Improving performance
This page contains tips that may help to increase indexing speed.
Configure table indexes
Postgres indexes are internal tables that Postgres can use to speed up data lookup. A database index acts like a pointer to data in a table, just like an index in a printed book. If you look in the index first, you will find the data much quicker than searching the whole book (or — in this case — database).
You should add indexes on columns often appearing in WHERE
clauses in your GraphQL queries and subscriptions.
DipDup ORM uses BTree indexes by default. To set index on a field, add db_index=True
to the field definition:
from dipdup import fields
from dipdup.models import Model
class Trade(Model):
id = fields.BigIntField(primary_key=True)
amount = fields.BigIntField()
level = fields.BigIntField(db_index=True)

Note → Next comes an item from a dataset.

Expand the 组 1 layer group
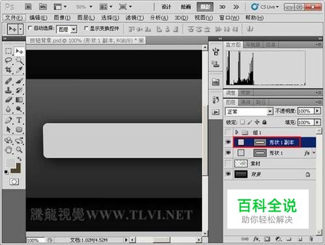 click(x=236, y=132)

timestamp = fields.DatetimeField()
Perform heavy computations in a separate process
For the most deferred calculations you can use built-in job scheduler. However, DipDup jobs are executed in the same asyncio loop as the rest of the framework, so they can affect indexing performance.

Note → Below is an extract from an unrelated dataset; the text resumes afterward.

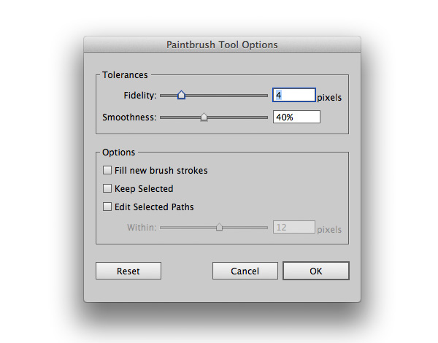Enable the Fill new brush strokes checkbox

(x=107, y=170)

See Services for information on how to run multiple services in DipDup.
Reducing disk I/O
Indexing produces a lot of disk I/O. During development you can store the database in RAM. By default DipDup uses in-memory SQLite database dropped on exit. Using tmpfs instead allows you to persist the database between process restarts until the system is rebooted. By default, tmpfs is mounted on /tmp
with a size of 50% of RAM. The following spells are for Linux, but on macOS the process should be similar.
# Make sure tmpfs is mounted
$ df -h /tmp
Filesystem Size Used Avail Use% Mounted on
tmpfs 16G 1.0G 16G 7% /tmp
# You can change the size of tmpfs without unmounting it
$ sudo mount -o remount,size=64G,noatime /tmp
# But make sure that you have enough swap for this
$ free -h
total used free shared buff/cache available
Mem: 30Gi 16Gi 3,1Gi 1,3Gi 11Gi 12Gi
Swap: 31Gi 6,0Mi 31Gi
# Update database config to use tmpfs
$ grep database -A2 dipdup.yaml
database:
kind: sqlite
path: /tmp/uniswap.sqlite
# After you've done indexing, move the database from RAM to disk
$ mv /tmp/uniswap.sqlite ~/uniswap.sqlite
Commands above were checked on Linux, but on macOS the process should be similar.